Gusi ressalta que, na agroecologia, o foco não é na produtividade, como acontece na agricultura convencional. “A lógica da agricultura urbana é produzir para aumentar a presença de hortaliças na dieta da casa, então é uma produção bem diversificada. O objetivo é complementar a sua pauta alimentar e com a vinda dos chefs esse olhar é diferente.”

“A gente precisa transformar as comunidades através do alimento, do produto, da terra. Mas a gente também tem que pensar em como passar isso para frente para esse conhecimento não se perca. Então temos que informar e educar”, defende Manu. O potencial transformador do projeto foi reconhecido mundialmente em novembro passado, quando o Horta do Chef foi um dos seis finalistas do World Smart City Awards, prêmio internacional de cidades inteligentes.
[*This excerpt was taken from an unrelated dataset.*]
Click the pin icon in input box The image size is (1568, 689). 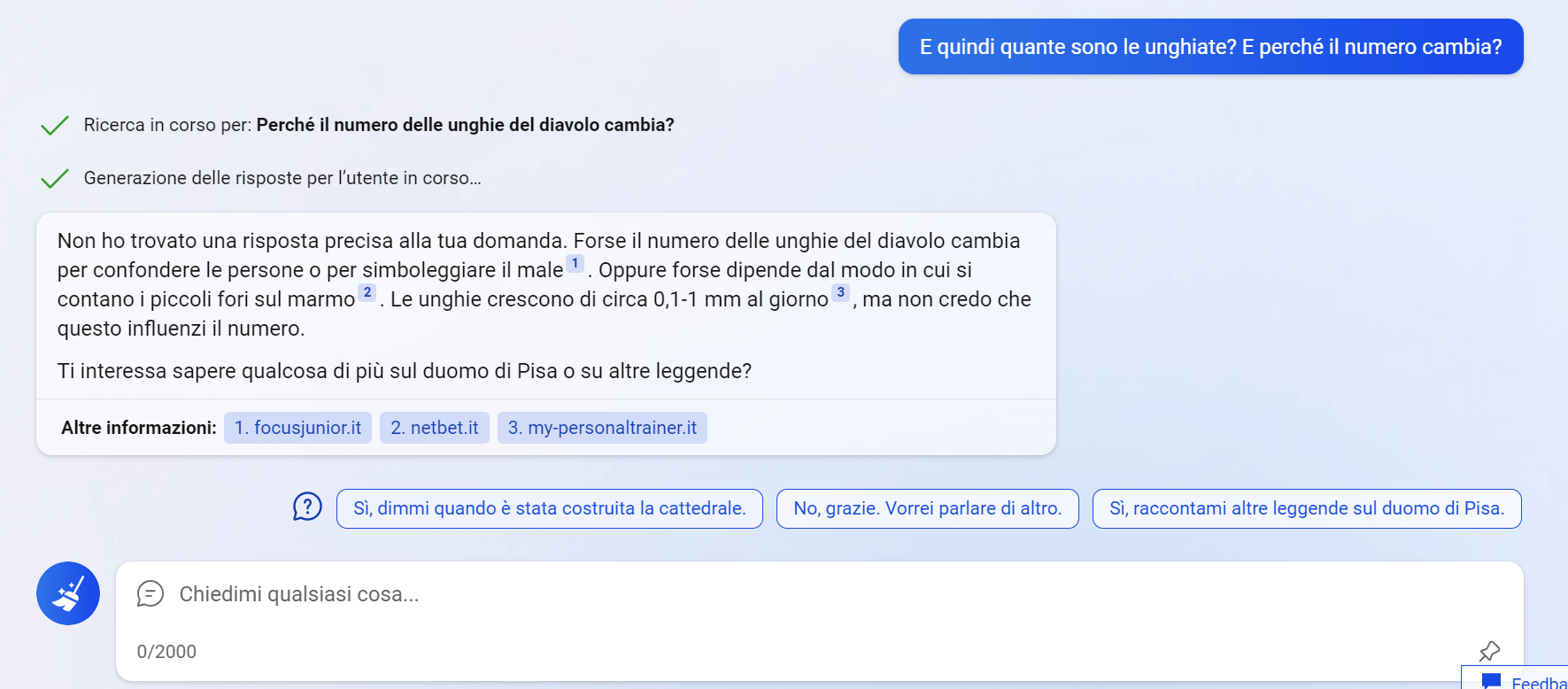tap(1489, 652)
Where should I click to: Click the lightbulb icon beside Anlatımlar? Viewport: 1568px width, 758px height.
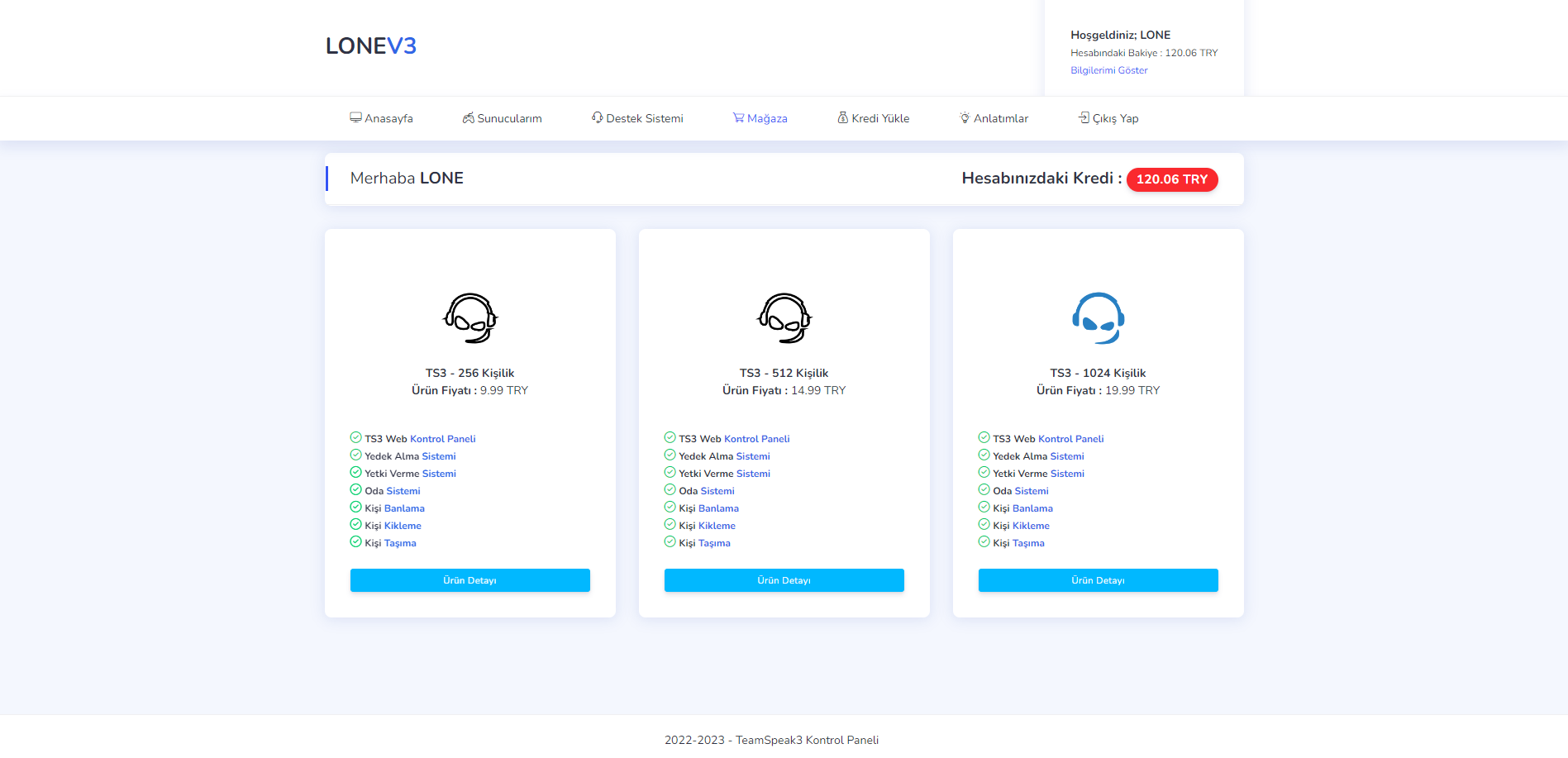(965, 117)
“Eu espero que a agroecologia urbana traga mais à tona esse debate da boa alimentação, da importância das pessoas estarem mais próximas do seu alimento, [de saber] como produz, como chega à tua mesa, de ter esse cuidado com o agricultor”, declara Márcia Marzagão. Atualmente, 70% dos alimentos que são consumidos no Brasil são provenientes da agricultura familiar, segundo dados de 2017 do governo federal. São 4,4 milhões de propriedades, que representam 84,4% do total dos estabelecimentos agropecuários do país.